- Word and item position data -

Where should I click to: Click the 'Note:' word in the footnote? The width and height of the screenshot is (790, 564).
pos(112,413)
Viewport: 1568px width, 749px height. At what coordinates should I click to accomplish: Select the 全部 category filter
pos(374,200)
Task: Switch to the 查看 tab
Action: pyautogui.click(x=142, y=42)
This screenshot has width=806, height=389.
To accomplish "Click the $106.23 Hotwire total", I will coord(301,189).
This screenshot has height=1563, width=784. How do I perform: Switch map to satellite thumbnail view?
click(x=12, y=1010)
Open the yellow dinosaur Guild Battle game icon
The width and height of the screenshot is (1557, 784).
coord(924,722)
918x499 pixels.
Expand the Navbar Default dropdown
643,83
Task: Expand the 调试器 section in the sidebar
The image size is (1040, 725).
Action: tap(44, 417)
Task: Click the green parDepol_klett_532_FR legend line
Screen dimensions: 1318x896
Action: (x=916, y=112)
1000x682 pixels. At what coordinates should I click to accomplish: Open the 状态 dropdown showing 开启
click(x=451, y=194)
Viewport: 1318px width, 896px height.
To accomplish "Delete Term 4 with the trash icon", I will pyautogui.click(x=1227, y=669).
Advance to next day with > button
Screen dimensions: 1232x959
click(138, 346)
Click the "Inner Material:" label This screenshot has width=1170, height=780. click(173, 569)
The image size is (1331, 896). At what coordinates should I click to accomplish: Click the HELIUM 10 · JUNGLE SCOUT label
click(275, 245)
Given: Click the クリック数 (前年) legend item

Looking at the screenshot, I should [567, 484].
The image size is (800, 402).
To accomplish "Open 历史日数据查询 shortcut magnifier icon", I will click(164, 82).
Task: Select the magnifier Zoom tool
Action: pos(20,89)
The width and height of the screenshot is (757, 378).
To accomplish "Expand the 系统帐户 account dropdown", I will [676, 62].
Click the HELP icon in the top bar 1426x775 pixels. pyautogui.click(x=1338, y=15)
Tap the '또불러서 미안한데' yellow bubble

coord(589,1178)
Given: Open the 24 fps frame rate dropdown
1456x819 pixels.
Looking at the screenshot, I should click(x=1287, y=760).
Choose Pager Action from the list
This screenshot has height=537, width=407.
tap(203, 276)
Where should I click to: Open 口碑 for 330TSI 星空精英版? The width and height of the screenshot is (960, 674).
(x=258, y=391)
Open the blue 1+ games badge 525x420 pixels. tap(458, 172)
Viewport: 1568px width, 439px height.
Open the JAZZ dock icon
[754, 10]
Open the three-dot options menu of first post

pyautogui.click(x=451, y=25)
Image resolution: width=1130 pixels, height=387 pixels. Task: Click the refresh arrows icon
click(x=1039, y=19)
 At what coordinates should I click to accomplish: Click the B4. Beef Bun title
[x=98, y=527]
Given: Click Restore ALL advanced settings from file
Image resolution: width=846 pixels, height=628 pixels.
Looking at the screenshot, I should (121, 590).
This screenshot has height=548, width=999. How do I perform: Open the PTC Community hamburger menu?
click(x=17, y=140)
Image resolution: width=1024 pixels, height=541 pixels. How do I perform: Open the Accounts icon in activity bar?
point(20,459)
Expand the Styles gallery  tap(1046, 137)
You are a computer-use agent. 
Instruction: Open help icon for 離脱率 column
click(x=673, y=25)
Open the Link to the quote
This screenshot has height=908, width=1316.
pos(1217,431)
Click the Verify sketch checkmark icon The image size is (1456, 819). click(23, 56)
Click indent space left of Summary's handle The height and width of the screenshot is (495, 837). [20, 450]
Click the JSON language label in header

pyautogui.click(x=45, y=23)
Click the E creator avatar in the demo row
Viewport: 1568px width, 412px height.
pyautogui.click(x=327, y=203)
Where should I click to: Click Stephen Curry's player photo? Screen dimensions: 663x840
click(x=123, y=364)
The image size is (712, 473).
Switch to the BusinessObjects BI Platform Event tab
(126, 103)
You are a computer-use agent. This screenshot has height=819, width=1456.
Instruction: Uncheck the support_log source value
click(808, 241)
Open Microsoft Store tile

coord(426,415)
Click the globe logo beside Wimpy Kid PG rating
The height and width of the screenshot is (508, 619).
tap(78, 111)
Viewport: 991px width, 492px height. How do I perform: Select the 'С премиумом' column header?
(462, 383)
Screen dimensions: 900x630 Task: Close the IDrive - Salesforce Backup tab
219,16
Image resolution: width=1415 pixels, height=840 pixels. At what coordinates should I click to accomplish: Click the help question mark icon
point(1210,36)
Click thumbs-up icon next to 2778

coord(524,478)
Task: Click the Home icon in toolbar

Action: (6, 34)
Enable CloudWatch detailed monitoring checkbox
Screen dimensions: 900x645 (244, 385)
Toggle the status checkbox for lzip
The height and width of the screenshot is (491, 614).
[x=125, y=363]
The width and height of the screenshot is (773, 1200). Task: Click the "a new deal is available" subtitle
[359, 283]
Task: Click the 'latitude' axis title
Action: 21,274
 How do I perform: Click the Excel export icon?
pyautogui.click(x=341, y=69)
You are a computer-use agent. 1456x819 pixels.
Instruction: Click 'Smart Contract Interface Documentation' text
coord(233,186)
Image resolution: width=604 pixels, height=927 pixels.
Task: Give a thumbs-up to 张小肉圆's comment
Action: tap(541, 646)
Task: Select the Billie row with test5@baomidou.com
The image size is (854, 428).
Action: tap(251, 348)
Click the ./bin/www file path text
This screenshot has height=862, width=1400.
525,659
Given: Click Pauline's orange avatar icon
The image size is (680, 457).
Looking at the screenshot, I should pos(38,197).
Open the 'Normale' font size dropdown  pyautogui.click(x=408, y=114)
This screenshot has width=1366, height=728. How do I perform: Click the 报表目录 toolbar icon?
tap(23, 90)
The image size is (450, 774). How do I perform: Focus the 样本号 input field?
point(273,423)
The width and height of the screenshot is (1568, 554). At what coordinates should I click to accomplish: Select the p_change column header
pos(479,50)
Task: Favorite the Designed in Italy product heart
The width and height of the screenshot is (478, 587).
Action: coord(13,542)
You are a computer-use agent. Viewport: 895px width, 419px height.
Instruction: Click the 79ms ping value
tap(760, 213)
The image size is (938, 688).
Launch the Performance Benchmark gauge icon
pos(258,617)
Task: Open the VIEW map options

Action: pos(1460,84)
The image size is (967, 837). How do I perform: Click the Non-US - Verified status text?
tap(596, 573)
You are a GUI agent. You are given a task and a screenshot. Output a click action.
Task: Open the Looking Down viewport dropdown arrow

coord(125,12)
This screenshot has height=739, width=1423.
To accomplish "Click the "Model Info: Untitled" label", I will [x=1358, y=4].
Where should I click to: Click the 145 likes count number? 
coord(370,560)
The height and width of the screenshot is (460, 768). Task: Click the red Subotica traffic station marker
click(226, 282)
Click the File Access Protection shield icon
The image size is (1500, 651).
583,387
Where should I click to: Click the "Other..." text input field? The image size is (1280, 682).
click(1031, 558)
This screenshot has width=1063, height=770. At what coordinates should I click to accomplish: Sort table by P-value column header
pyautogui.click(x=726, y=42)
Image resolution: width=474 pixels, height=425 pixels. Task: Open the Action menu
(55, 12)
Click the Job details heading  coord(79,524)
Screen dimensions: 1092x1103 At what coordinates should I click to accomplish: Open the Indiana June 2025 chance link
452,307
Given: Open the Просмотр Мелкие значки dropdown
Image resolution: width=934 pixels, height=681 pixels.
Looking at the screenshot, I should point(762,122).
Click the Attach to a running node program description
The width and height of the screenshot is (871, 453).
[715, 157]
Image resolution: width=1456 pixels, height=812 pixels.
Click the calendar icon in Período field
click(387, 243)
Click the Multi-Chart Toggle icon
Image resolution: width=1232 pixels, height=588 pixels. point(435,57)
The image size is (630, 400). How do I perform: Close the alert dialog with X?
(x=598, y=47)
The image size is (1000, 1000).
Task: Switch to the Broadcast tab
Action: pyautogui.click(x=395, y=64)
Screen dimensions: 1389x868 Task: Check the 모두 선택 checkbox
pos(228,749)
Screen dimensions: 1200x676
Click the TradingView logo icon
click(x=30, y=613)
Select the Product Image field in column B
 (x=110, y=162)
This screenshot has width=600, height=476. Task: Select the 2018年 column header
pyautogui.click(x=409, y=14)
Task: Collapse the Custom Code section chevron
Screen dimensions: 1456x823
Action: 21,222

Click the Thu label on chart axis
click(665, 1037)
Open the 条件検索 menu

- Work to be completed -
Rewrite the entries as a numbered list with blank lines omitted, beginning at the line that contains "Where should I click to: Click the 145" and stopping after the line that contains "click(x=30, y=613)". Include only those lines.

- Full answer -
1. Where should I click to: Click the 145 likes count number? 
2. coord(370,560)
3. The height and width of the screenshot is (460, 768). Task: Click the red Subotica traffic station marker
4. click(226, 282)
5. Click the File Access Protection shield icon
6. The image size is (1500, 651).
7. 583,387
8. Where should I click to: Click the "Other..." text input field? The image size is (1280, 682).
9. click(1031, 558)
10. This screenshot has width=1063, height=770. At what coordinates should I click to accomplish: Sort table by P-value column header
11. pyautogui.click(x=726, y=42)
12. Image resolution: width=474 pixels, height=425 pixels. Task: Open the Action menu
13. (55, 12)
14. Click the Job details heading  coord(79,524)
15. Screen dimensions: 1092x1103 At what coordinates should I click to accomplish: Open the Indiana June 2025 chance link
16. 452,307
17. Given: Open the Просмотр Мелкие значки dropdown
18. Image resolution: width=934 pixels, height=681 pixels.
19. Looking at the screenshot, I should point(762,122).
20. Click the Attach to a running node program description
21. The width and height of the screenshot is (871, 453).
22. [715, 157]
23. Image resolution: width=1456 pixels, height=812 pixels.
24. Click the calendar icon in Período field
25. click(387, 243)
26. Click the Multi-Chart Toggle icon
27. Image resolution: width=1232 pixels, height=588 pixels. point(435,57)
28. The image size is (630, 400). How do I perform: Close the alert dialog with X?
29. (x=598, y=47)
30. The image size is (1000, 1000).
31. Task: Switch to the Broadcast tab
32. Action: pyautogui.click(x=395, y=64)
33. Screen dimensions: 1389x868 Task: Check the 모두 선택 checkbox
34. pos(228,749)
35. Screen dimensions: 1200x676
36. Click the TradingView logo icon
37. click(x=30, y=613)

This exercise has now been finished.